As the use of printers for printing images such as text, graphics, and photos has become widespread, it has become desirable to obtain high quality print output as quickly as possible. One way to obtain faster print output is to print each portion of the print medium using only a single pass. In single pass printing, the print elements and the print medium are moved relative to each other in such a way that the print elements are positioned adjacent a given region of the print medium only once during printing.

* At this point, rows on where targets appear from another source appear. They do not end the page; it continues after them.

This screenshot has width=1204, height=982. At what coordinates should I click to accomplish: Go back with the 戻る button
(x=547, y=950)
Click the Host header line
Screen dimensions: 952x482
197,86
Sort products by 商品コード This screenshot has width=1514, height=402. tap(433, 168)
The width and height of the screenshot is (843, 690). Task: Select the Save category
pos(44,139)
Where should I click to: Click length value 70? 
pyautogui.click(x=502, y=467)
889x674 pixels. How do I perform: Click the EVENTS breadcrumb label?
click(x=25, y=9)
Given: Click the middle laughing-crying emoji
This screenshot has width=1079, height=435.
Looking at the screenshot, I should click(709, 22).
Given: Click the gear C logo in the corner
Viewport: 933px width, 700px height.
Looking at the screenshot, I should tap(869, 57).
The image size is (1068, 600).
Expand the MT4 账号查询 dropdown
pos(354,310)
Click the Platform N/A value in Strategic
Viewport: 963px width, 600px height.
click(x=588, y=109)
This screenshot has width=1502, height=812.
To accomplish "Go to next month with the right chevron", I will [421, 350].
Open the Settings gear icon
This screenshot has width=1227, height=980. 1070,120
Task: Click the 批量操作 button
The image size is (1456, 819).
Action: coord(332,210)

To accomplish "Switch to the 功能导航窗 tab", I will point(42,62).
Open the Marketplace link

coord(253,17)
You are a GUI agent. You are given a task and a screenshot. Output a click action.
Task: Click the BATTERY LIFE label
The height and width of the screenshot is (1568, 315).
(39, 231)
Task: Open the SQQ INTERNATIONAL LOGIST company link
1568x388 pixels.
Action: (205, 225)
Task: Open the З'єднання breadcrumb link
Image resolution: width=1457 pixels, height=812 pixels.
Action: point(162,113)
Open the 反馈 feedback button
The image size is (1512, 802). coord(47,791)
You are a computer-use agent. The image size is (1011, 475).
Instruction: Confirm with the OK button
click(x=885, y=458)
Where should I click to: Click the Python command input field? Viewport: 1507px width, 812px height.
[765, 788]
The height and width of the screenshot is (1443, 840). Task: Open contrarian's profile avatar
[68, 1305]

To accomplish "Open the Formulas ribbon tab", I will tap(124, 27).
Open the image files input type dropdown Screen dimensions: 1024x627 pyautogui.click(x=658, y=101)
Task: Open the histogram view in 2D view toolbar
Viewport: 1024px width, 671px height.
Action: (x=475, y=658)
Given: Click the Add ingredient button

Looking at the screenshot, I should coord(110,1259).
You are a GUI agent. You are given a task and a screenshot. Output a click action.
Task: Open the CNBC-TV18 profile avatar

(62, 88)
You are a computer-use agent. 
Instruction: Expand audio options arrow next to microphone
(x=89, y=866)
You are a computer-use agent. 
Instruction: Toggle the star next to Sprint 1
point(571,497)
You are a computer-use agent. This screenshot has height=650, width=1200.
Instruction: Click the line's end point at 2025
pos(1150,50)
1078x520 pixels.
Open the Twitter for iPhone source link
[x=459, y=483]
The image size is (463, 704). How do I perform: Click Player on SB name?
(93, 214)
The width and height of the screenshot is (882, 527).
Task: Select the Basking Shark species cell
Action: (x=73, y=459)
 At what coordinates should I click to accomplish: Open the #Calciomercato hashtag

To achieve high quality results, it has become common for printing elements to be tightly packed together, with densities of 300, 600, or more print elements per inch. At such densities, it is not uncommon for particular print elements to be, or to become, defective. Defective print elements typically produce visible defects on the printed medium that degrade print quality. Such undesirable defects may include, for example, white or different-colored lines or streaks, which are often more noticeable in regions of uniform color. To compensate, some printers may use multiple pass printing, which minimizes such streaks by overprinting the same region of the print medium with non-defective print elements, but a multiple pass printing mode disadvantageously increases print time and decreases throughput.
Other image-forming devices, such as pixel-addressable displays and digital light processing (DLP) projectors, can also have imaging elements (elements that form a portion of the image) that are defective, and thus exhibit undesirable defects in the quality of the displayed or projected image.
For these and other reasons, there is a need for the present invention.